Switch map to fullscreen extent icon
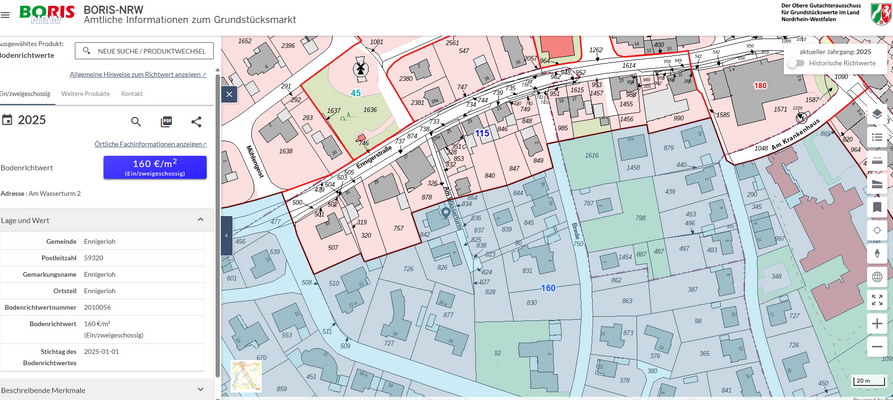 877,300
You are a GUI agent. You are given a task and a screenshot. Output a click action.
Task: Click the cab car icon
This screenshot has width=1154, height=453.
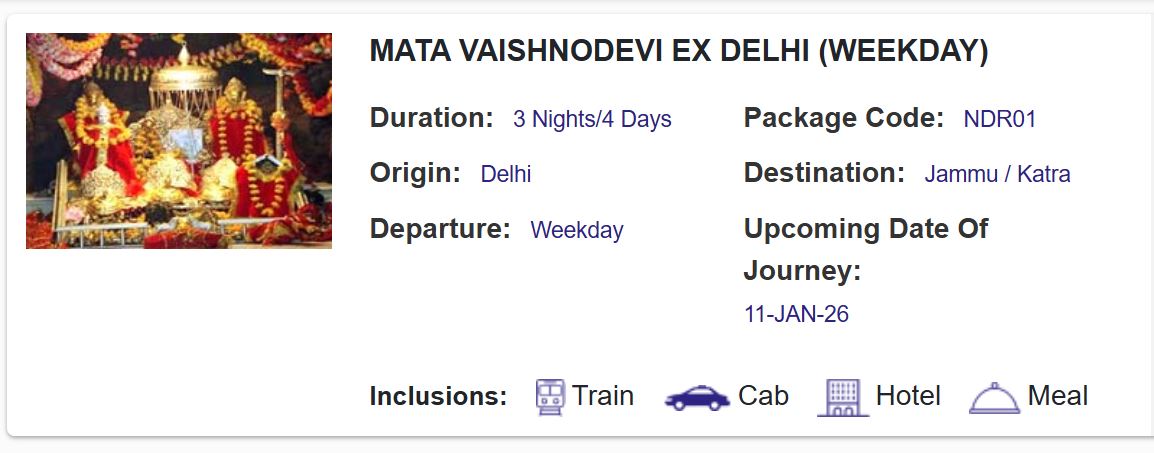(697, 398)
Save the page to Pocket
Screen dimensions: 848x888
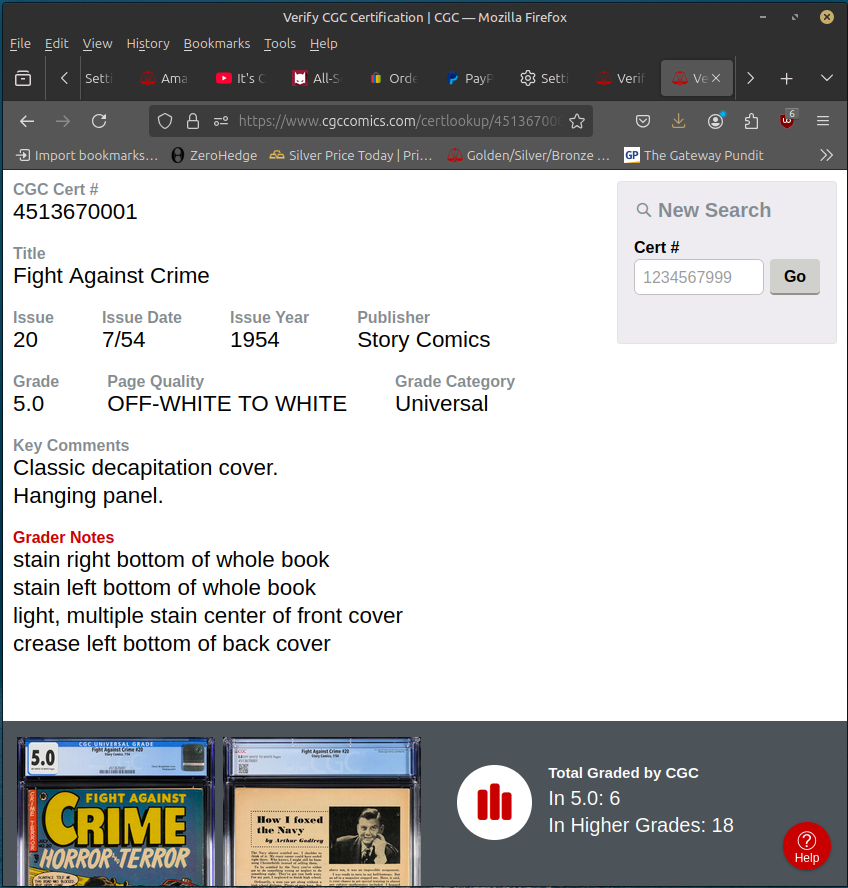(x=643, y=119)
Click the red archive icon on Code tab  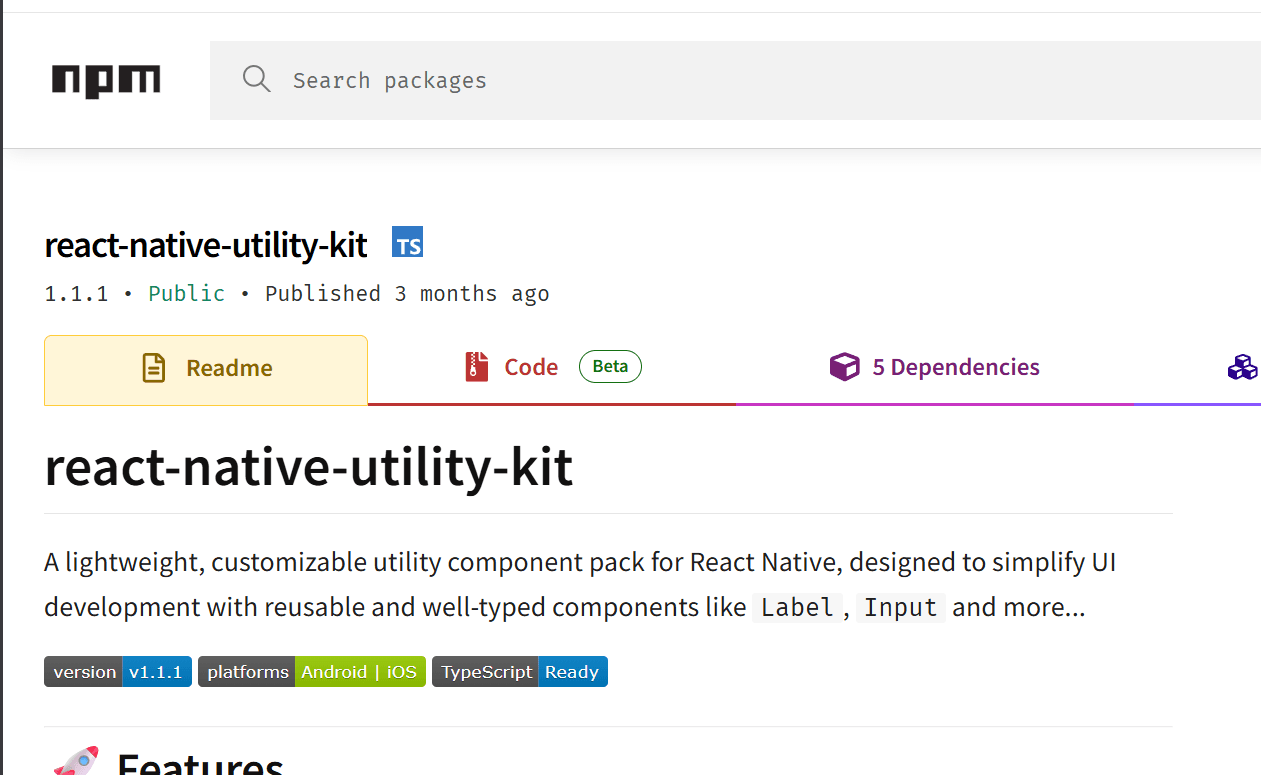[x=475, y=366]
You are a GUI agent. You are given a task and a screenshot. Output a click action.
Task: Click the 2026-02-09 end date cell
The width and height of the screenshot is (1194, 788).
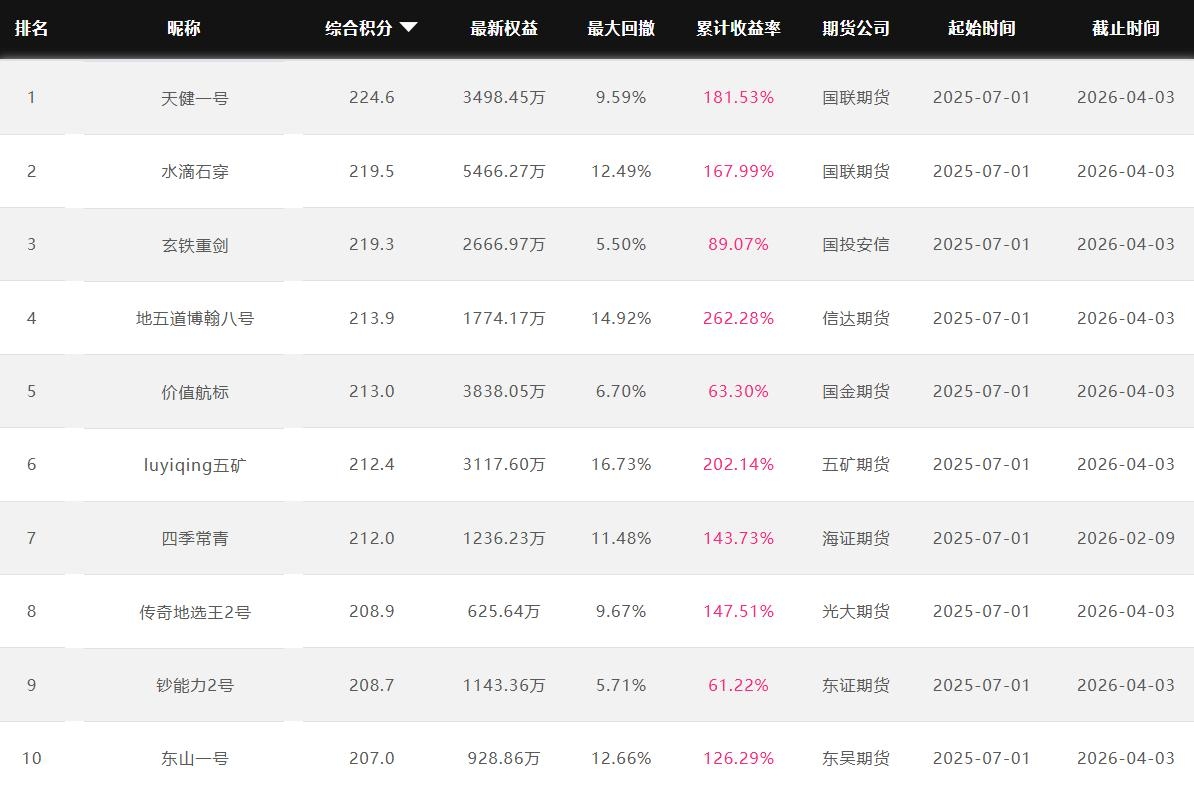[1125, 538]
......
◆ **Task requirements**:
Your copy should hold only the lines from the one containing "The width and" through the last line of the listing, both included, retyped exactly and free of pictures.

◆ **Solution to the problem**:
The width and height of the screenshot is (1194, 788).
[1125, 538]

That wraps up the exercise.